La route solaire ainsi conçue est prête à supporter le passage de tout type de véhicules, quelle que soit leur masse. Selon le fabricant, les dalles peuvent être installées sur une route existante puisqu’elles sont simplement collées sur le revêtement. Un bon point pour limiter les travaux de génie civil, souvent très coûteux.

Une technologie applicable à plus grande échelle ?

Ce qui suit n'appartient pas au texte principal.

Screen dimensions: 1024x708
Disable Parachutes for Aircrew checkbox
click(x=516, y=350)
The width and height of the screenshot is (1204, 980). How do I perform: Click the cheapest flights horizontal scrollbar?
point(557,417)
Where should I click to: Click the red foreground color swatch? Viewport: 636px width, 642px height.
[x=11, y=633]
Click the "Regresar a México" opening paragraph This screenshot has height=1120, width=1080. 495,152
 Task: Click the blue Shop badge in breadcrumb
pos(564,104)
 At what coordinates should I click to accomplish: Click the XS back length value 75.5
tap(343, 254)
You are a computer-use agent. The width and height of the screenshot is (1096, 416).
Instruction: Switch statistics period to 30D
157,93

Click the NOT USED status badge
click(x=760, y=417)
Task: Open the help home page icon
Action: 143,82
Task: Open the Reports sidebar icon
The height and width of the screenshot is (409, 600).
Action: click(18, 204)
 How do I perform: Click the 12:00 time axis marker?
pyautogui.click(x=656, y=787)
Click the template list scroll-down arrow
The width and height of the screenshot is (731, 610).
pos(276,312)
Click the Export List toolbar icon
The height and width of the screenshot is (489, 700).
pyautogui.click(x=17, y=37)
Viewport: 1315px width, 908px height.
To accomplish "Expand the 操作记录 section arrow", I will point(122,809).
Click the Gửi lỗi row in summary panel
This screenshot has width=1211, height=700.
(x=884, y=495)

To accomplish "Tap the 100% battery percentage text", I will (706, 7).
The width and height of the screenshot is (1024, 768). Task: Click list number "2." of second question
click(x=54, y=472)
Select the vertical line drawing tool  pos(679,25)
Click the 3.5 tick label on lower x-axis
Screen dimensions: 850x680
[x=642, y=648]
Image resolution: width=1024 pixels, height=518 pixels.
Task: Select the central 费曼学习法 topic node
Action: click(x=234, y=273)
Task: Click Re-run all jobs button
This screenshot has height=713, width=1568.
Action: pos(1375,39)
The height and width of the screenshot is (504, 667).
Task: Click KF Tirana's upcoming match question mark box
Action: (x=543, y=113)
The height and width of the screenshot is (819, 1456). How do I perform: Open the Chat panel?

Le concept semble idéal pour pallier le manque d’espace nécessaire au développement des énergies solaires. Mais il n’est pas encore mâture. Le coût de l’installation pilote s’élève à 5 millions d’euros pour un kilomètre seulement de route solaire. L’investissement pour équiper les 1000 km de routes souhaités par Ségolène Royal se comptera donc en milliards. Le coût de production photovoltaïque sera alors bien plus élevé que celui des panneaux installés en toiture : 17€ par Watt-crête pour Wattway contre près de 3€ par Watt-crête en toiture.

 

Cette somme est à relativiser car il s’agit là d’un prototype. On peut imaginer que les coûts de production seront revus à la baisse d’ici quelques années avant une commercialisation à plus grande échelle.

 

Deuxième objection contre le développement massif des routes solaires, le rendement de production électrique. On l’estime ici à 15%, soit 5% de moins que celui des panneaux de toiture qui avoisine les 20%. Cette baisse de rendement provient en partie de l’enrobage du silicium pour augmenter sa résistance mécanique et de son traitement pour favoriser l’adhérence, autant de revêtements qui limitent la transmission de l’énergie solaire jusqu’au matériau semi-conducteur. La position horizontale des modules photovoltaïque induit également une perte de rendement énergétique.

La route solaire trouvera-t-elle sa place dans la ville du futur ?

Avec le développement des énergies renouvelables, la tendance est à la production d’énergie décentralisée. La route solaire s’inscrit dans la tendance puisqu’elle permettrait de répartir la production d’électricité sur tout le territoire français. La production électrique pourrait également contribuer à rendre le réseau routier intelligent avec une gestion du trafic et de la signalisation en temps réel, la recharge dynamique de voitures électriques ou encore la lutte contre la neige ou le verglas.

 

Malgré un projet aux perspectives alléchantes, il existe de multiples ombres au tableau, d’aspect financier et environnemental : comment baisser suffisamment les coûts de production ? Comment la fin de vie de cellules photovoltaïques collées sur la route va-t-elle être gérée ? L’énergie solaire créée suffira-t-elle à compenser l’énergie grise consommée pour la production des dalles, leur installation via une colle de fixation, leur démontage en fin de vie ainsi que leur recyclage ? Beaucoup de questions qui méritent réponse avant de lancer un développement à plus grande échelle.